• [EXCERPT TO READ]:
1) Stefan – please introduce yourself. Who are you and what are you doing?

Good question. I am very often asking myself, who I am and what I am doing. I am the Market Manager for the Lotus-Brand of IBM in Germany bringing our offerings to the German market. And as a former journalist I am actively blogging on IBM Blue Blog, on EULUC and on my private blog, using Twitter and social networks, not only for business purposes, but for private use, too.

2) What’s behind the so-called “Lotus-Brand of IBM”?

The IBM Software Group is divided in several brands like WebSphere, Tivoli, Rational. Information Management and Lotus. The Lotus brand is the division within IBM focussing on Collaboration, Enterprise 2.0, Unified Communication and Portals. It is the successor of the former Lotus Development, which has been acquired years ago.

3) What’s the relevance of Lotus Connections within the German market strategy of IBM?

Lotus Connections as Enterprise 2.0 platform plays an important role for the German market mainly as an integrated platform for secure internal use of Web 2.0 functionality within the Enterprise. It is offering all relevant Web 2.0 functions tightly integrated on one platform, which gives us a lot of advantages in comparison to island solutions. With LotusLive Connections – our new SaaS offering – we are now extending this beyond the Enterprise making Web 2.0 collaboration possible between companies in a secure environment – for an extremely attractive price. Both offerings will drive Enterprise 2.0 acceptance and we – at IBM – call this “Smarter Work” or “Smarter Collaboration”.

4) What’s the difference between the collaboration approach of the Lotus Notes and Lotus Connections offerings?

Our social software is complimentary to the traditional Lotus Notes environment. Lotus Notes is more than E-mail and as Matt Cain from Gartner stated in the report “The Future of E-Mail”. As an Ecplise based collaboration platform it is going beyond the traditional inbox – offering unique access to all information you need for your daily work, from E-Mail to SAP processes and Web 2.0 functionality. And with Lotus Connections we are offering exactly this Web 2.0 functionality, seemingless integrated into the Notes Desktop with Social Software-services like Profiles, Tagging, Bookmarking, Wikis and Blogs – within the Notes-environment and beyond. And this is very important: Lotus Connections can be used together with Lotus Notes, but is running in the same way completely independant from Notes, e.g. in Microsoft-environments with Outlook, Office or Sharepoint. Customers are using in SAP Portals. It is running on Linux and Mac. Lotus Connections is a true Enterprise 2.0-platform.

• [SOURCE MATERIAL]:
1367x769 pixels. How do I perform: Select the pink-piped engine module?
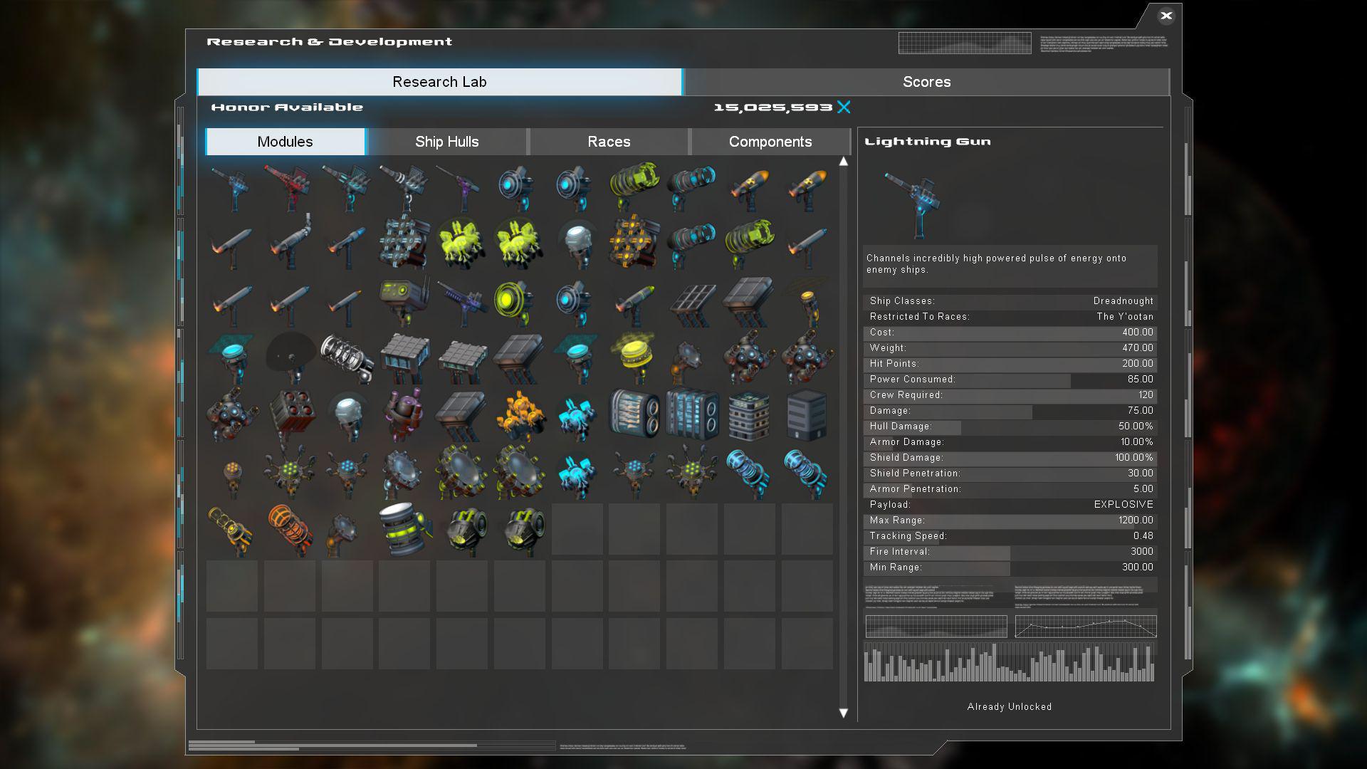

• [BRIEF 1]: Name the social software services that the interview about IBM's Lotus brand says Lotus Connections integrates into the Notes desktop.
• [BRIEF 2]: Continue the interview about IBM's Lotus brand from where it stops.

• [EXPECTED ANSWER 1]: Profiles, Tagging, Bookmarking, Wikis, Blogs

• [EXPECTED ANSWER 2]:
5) So briefly – Lotus Connection is a “social add-on toolset” on top of Notes and other commercial offerings. How standardized is this toolset?

I would not say it is an add-on toolset. It is a platform, which integrates into Desktop applications, into E-Mail and Portals – and so directly into the user interface of the end users. E.g. with a right mouse click they do have access to functions that they know from their Web 2.0 experience. They do have access to their social network within their Enterprise, to blogs and wikis, to bookmarks, they can share files and they can organize collaborative activities.

Compare it with the Web 2.0: You don’t have separated tools and interfaces like Delicious, Slideshare, Facebook, Twitter, Blogger, Wikipedia etc. You do have one integrated easy to use platform and interface. As far as I can see it is the only Enterprise 2.0-platform which has all these features integrated and cross-linked – and not separated. One self explaining example of the value of the integrated platform: Tagging is used in every module and through a tag cloud you can find activities, profiles, blog and wiki entries, activities, bookmarks. The Activity module is another function, why Connections is unique in its value proposition and why it is a standard platform, not a collection of separated tools.

6) What is your view on the adoption of Enterprise 2.0 in Germany? Where are we right now?

We are at the beginning of the curve in adopting what we call Enterprise 2.0 in Germany. It is a process and still will take some time. The crucial point is that we do need to explain the value and ROI in particular in these economic hard times. We loose potential interest and customers, if we only talk technology and bits & bytes. This is at least my experience, when presenting outside our own small Web 2.0 scene or blogosphere. For the normal customers we do need references, use cases, practical examples, where companies and government learn how they can benefit. And I believe that this is our major task, not only in Germany.

7) What are the key references of Lotus Connections that give an example for significant gain of value and ROI?

There are a bunch of references. Rheinmetall is one using Lotus Connections for collaborative processes. Our German Lotus User Group is another one using Lotus Connections as platform for their activities on www.euluc.com. They use nearly all functions from blogs to profiles to communities to organize the User Group. Developer Works is an example, where we at IBM connect our developer network worldwide and allow them to interlock, discuss and exchange ideas. And of course there are a lot more examples.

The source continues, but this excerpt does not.